Time Flowing Fast as Water
There are these two young fish swimming along, and they happen to meet an older fish swimming the other way, who nods at them and says, “Morning, boys, how’s the water?” And the two young fish swim on for a bit, and then eventually one of them looks over at the other and goes, “What the hell is water?” – David Foster Wallace Kenyon College commencement speech
Time is ever a concern in business. We worry about wasting it. We worry about how it can be better used. However, despite all our concerns time tends like water in the story above to flow past us unnoticed if not for the regular milestones that bring it back to our attention. Techniques like sprints, project planning and other productivity disciplines can also help focus our attention on time.
When I wrote about the role of transition in discussion Microsoft’s explanation of how their products support an inner and outer loop’s of collaboration, I threw into a table a row that discussed time. At the time I had a query about it and I intended to write more on the topic. That thought flowed away too quickly to turn into action. A recent conversation with Steve Nguyen of the Yammer Product Team reminded me to return to the topic.
Why did I include time? The time cycles of a business are one of the biggest barriers to effective collaboration. We can often assume that everyone in the business perceives time the same way we do. Our perception of time is directly influenced by the normal operational business cycles within which we work. This cycle is usually determined by the length of the core process we manage each day.
This difference of perception can be a barrier to sustaining effective collaboration. If my definition of ‘fast’ is in the next hour and another business defines fast as by the end of the month, there is likely to be conflict. Let’s look at an example: an organisation with retail stores is experiencing an issue with a recently implemented IT project.
- Retail stores live and die by the day. Everyone in the retail part of the business will be focused on having an issue addressed by no later than the end of the day. Tomorrow’s trading needs to be secured.
- Depending on whether the IT project is waterfall or agile the natural time scale of that project could be weeks or months. They might be working ‘fast’ to fix an issue (i.e. fixing it within their shortest operational timescale), but still disappoint the retail store for days until the issue is resolved.
- Head Office might work to its logical planning time scale, the quarter. When the dispute is escalated to head office there will be yet another definition of ‘fast’ to manage.
Managing the Rhythm of Collaboration
One reason the inner and outer loops approach works well in organisations is that it accommodates the differences between work that happens in immediate teams that is often on the shortest cycles of time and collaborative work that happens more slowly. A fast flowing operational feed will bury messages that invite reflection, discovery, serendipity, co-creation and the longer cycles of innovation.
In Cultivating Communities of Practice by Wenger, McDermott and Snyder, their research into effective communities of practice highlighted that the rhythm of a community was an important part of effective communities. These communities had predictable and routine cycles that helped foster connection, sharing and working together to solve problems and innovate. Community members could adapt to the collaboration activities of the communities because they were predictable and because they aligned to the time cycles of the wider work going on across the organisations. If collaboration needs to be pushed against the grain of the organisation or the cycles of teams, then it will have an unsustainable overhead of community management and the collaborative community will not be sustainable.

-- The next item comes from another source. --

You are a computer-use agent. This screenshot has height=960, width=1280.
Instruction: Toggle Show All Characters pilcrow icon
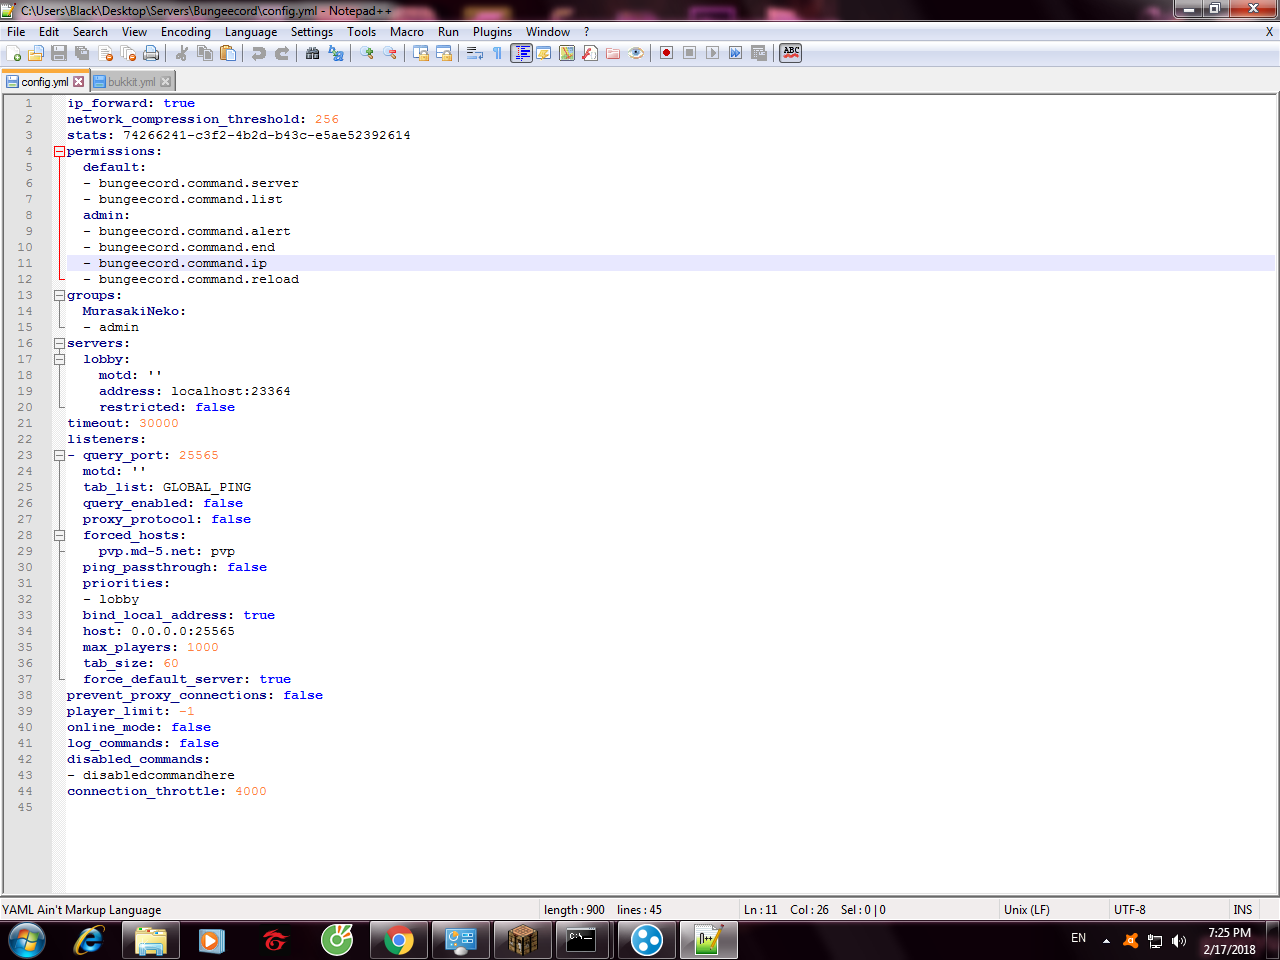[498, 53]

When facilitating adoption of collaboration in an organisation, community managers need to consider the time cycles of the use cases that they want to see to deliver the organisations strategy. In doing this community managers need to consider:
- Change takes time. Have we allowed enough time & support for behaviours to change and for activity to mature into something self-generating?
- Is this use case relating to the time cycles of inner loop or outer loop collaboration? Which approach will best support the use cases we are looking to see sustained?
- What is the natural cycle of activity in the business? How can we align this collaboration activity to a natural and self-sustaining cycle in the business?
- Are there any time cycle differences between fast moving and slow moving teams that we need to allow for or manage in this collaboration? How do we manage these transitions to enable effective collaboration?
- What is the aggregate impact of all the various cycles of activity in the collaboration community? Can we engender more effective communication by adjusting the cycles or managing the calendar of activities to reduce conflicts and periods of high demand on users?